Purpose: To better understand the source of neuroendocrine cells associated with human prostate cancer progression, we studied the ability of a cultured prostate cancer cell line, LNCaP, to transdifferentiate into neuroendocrine-like cells in vitro and in vivo. Materials and Methods: Cyclic AMP concentrations were measured in extracts of LNCaP cells cultured in the presence of normal or hormone-deficient medium (containing charcoal-stripped serum) with the use of an immunoassay. Quantitative RT-PCR procedures were used to determine whether hormone depletion affects TGF-beta 2 mRNA expression. Western blotting procedures (for neuron specific enolase [NSE]) were used to determine whether TGF-beta 2 supplementation or antibody neutralization might affect the ability of cultured LNCaP cells to transdifferentiate to neuroendocrine-like cells. Finally, tumors formed from LNCaP cells xenografted into male nude mice were evaluated for the presence of neuroendocrine cells (prior and subsequent to castration of the host mouse) using an immunohistochemical stain for chromogranin A. Results: LNCaP cells cultured in a hormone-deficient medium have a mean 9-fold increase in cyclic AMP (p = 0.02) and a significant decline in the expression of TGF-beta 2 mRNA when compared with cells grown in normal medium. Supplementation or depletion of TGF-beta 2, did not affect the neuroendocrine conversion of LNCaP cells as assessed by NSE expression patterns. LNCaP tumors growing in castrated male nude mice were found to have significantly increased numbers of chromogranin A positive neuroendocrine cells (46/high powered field) when compared with tumors growing in intact male mice (3/high powered field) (p = 0.0038).
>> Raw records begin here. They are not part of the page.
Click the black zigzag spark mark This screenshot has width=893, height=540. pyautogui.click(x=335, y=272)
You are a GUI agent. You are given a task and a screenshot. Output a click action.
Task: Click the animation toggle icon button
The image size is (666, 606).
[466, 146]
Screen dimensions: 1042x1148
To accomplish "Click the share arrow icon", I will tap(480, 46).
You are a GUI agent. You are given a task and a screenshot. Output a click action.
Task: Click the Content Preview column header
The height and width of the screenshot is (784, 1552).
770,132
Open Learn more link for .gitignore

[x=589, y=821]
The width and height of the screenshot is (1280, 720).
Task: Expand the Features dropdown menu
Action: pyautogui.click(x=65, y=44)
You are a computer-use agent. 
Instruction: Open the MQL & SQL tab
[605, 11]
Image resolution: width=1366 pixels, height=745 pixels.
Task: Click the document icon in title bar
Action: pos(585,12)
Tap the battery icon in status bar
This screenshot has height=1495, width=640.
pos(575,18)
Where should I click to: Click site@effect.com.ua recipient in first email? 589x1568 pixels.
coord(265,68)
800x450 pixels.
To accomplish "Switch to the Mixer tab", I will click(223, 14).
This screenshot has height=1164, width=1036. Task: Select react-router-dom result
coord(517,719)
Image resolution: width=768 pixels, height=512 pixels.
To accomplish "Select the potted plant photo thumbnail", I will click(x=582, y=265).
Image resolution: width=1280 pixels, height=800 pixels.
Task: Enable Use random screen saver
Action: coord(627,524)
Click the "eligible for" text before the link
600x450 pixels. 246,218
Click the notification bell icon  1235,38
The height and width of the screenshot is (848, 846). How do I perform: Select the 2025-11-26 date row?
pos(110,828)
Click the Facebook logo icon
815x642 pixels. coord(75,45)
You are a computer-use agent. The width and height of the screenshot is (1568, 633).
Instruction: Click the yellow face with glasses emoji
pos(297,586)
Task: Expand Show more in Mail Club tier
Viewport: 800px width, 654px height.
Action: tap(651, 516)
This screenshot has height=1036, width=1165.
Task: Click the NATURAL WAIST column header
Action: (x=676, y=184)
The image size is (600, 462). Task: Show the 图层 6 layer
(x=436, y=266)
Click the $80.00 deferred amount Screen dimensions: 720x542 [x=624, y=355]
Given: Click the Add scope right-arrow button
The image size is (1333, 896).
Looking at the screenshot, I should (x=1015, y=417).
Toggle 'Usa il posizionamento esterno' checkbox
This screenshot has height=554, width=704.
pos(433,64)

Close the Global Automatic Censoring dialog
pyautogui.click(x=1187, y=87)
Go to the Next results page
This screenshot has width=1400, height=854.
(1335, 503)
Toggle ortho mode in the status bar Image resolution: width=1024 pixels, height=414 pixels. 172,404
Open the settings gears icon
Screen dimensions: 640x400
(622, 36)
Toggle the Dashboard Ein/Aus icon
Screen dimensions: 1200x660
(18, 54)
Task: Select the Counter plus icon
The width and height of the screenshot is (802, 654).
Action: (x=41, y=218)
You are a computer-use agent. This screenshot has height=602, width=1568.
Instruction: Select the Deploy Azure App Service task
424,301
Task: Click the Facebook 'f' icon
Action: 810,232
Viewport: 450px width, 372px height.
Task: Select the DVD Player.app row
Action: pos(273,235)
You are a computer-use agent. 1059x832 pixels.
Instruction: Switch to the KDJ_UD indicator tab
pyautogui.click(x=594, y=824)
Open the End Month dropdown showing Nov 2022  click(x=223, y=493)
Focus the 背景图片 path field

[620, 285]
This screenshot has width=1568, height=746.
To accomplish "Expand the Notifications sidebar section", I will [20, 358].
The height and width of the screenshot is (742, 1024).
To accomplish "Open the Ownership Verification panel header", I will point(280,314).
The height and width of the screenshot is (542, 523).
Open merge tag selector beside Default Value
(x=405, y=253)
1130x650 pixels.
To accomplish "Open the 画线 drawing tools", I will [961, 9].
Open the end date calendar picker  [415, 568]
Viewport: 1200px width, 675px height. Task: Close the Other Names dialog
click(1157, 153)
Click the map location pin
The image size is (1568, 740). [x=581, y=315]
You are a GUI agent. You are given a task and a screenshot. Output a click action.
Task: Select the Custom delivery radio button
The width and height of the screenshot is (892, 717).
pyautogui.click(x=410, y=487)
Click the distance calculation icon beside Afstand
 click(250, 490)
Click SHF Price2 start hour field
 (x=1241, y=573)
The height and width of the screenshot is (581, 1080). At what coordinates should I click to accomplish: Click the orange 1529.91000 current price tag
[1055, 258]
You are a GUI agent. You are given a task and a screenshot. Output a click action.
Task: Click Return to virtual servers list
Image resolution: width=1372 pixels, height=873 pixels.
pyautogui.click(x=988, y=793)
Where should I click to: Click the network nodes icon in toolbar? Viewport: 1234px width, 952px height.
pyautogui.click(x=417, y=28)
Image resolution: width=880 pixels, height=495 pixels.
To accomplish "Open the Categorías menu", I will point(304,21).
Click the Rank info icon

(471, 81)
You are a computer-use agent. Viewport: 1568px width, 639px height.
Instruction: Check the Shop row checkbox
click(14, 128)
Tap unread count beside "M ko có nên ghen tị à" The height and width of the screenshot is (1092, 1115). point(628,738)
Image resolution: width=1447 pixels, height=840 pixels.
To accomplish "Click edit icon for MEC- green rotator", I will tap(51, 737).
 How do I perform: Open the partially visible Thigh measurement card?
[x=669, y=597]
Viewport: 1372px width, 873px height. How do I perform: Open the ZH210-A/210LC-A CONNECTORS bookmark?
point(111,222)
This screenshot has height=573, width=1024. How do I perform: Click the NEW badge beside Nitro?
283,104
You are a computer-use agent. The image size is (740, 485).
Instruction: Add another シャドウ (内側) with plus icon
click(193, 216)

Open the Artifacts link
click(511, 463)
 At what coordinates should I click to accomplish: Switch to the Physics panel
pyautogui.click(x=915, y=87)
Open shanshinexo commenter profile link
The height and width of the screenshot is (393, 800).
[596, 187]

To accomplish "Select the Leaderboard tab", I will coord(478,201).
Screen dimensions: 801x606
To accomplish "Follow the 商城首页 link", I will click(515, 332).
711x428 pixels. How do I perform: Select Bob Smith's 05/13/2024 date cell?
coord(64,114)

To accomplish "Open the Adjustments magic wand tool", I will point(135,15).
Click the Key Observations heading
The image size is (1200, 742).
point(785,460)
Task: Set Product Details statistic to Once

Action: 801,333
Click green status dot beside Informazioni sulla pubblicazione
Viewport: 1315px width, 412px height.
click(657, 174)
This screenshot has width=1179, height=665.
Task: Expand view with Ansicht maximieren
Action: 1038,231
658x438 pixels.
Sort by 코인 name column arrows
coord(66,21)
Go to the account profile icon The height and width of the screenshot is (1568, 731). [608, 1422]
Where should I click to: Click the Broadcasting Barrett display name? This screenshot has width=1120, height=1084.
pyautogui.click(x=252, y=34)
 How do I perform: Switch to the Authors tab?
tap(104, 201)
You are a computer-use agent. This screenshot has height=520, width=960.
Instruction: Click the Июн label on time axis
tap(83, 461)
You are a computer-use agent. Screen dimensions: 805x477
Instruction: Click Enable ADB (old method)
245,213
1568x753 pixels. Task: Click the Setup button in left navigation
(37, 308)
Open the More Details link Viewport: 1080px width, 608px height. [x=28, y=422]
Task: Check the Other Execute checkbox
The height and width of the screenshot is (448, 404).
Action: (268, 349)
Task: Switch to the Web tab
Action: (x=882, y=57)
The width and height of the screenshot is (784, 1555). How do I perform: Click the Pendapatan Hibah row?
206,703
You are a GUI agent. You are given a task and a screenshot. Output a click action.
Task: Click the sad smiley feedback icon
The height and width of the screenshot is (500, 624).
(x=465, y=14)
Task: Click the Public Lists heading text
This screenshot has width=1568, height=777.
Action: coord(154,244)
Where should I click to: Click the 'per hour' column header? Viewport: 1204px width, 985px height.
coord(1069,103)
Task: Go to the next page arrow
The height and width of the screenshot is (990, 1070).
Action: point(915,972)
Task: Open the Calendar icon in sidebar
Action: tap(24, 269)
Conclusions: Exposure of LNCaP cells to a hormone deficient medium drastically increased cyclic AMP production and this may identify the biochemical pathway through which hormone depletion induces a neuroendocrine conversion of prostate cancer cells. Hormone depletion also reduced TGF-beta 2 mRNA expression and this finding was consistent with our inability to demonstrate any effect of TGF-beta 2 on neuroendocrine conversion in vitro. Finally, our demonstration of increased neuroendocrine cells found in LNCaP tumors growing in castrated immunodeficient mice suggests that the neuroendocrine cells associated with advanced human prostate tumors in vivo, arise from prostate cancer cells through the transdifferentiation process.